Description
Question
I am trying to write a scheduler that runs some simulations into batches but still uses AxClient and I cannot make it work properly.
I modified the scheduler tuto to run the job using a multiprocessing pool and write results to a file in a tmp folder where I can later fetch the results from.
I modified my code with the brain function to allow for other people to test (see code below)
Basically when I set the init_seconds_between_polls
in
options=SchedulerOptions(run_trials_in_batches=True,init_seconds_between_polls=0.1,trial_type=TrialType.BATCH_TRIAL,batch_size=4),
to a small value (i.e. shorter than the run time of most processes) it fails because of the following:
Scheduler: MetricFetchE INFO: Because branin is an objective, marking trial 19 as TrialStatus.FAILED.
which I guess comes from #L2025 and I don't understand why this happens?
if I set init_seconds_between_polls=4
to ensure that it polls after they are all done then things seem to work. I don't understand what I am missing.

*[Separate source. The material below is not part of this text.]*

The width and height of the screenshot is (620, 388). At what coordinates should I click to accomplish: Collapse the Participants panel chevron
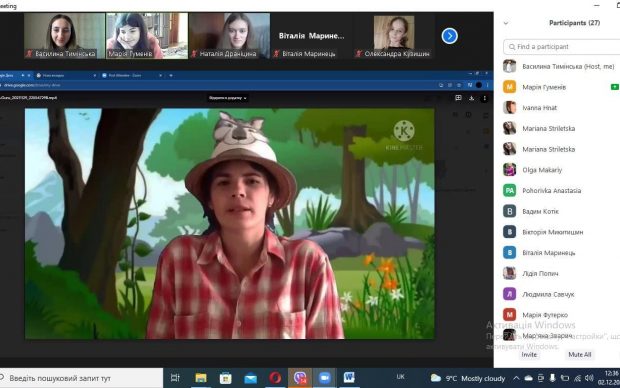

In my real-life case, I don't really know how long I need to wait before polls so I expected that putting a init_seconds_between_polls
to a small value would just check often if all jobs in the batch are done and then proceed but it is not what happens...
Please provide any relevant code snippet if applicable.
from ax.utils.measurement.synthetic_functions import branin
import os,sys,json,uuid,time,torch,random
import numpy as np
import pandas as pd
from joblib import Parallel, delayed
from functools import partial,reduce
from typing import Any, Dict, NamedTuple, Union, Iterable, Set
import ax
from ax import *
from ax.service.ax_client import AxClient
from ax.modelbridge.generation_strategy import GenerationStep, GenerationStrategy
from ax import Models
from ax.service.ax_client import AxClient, ObjectiveProperties
from ax.modelbridge.transforms.standardize_y import StandardizeY
from ax.modelbridge.transforms.unit_x import UnitX
from ax.modelbridge.transforms.remove_fixed import RemoveFixed
from ax.modelbridge.transforms.log import Log
from ax.runners.synthetic import SyntheticRunner
from ax.core.base_trial import BaseTrial
from ax.core.base_trial import TrialStatus
from ax.core.metric import Metric, MetricFetchResult, MetricFetchE
from ax.core.data import Data
from ax.utils.common.result import Ok, Err
from ax.core.runner import Runner
from ax.core.trial import Trial
from ax.service.scheduler import Scheduler, SchedulerOptions, TrialType
from collections import defaultdict
from torch.multiprocessing import Pool, set_start_method
from botorch.acquisition.logei import qLogNoisyExpectedImprovement
from ax.modelbridge.transforms.standardize_y import StandardizeY
from ax.modelbridge.transforms.unit_x import UnitX
from ax.modelbridge.transforms.remove_fixed import RemoveFixed
from ax.modelbridge.transforms.log import Log
from ax.core.base_trial import TrialStatus as T
from ax.core.parameter import RangeParameter, ParameterType
try: # needed for multiprocessing when using pytorch
set_start_method('spawn')
except RuntimeError:
pass
class MockJob(NamedTuple):
"""Dummy class to represent a job scheduled on `MockJobQueue`."""
id: int
parameters: Dict[str, Union[str, float, int, bool]]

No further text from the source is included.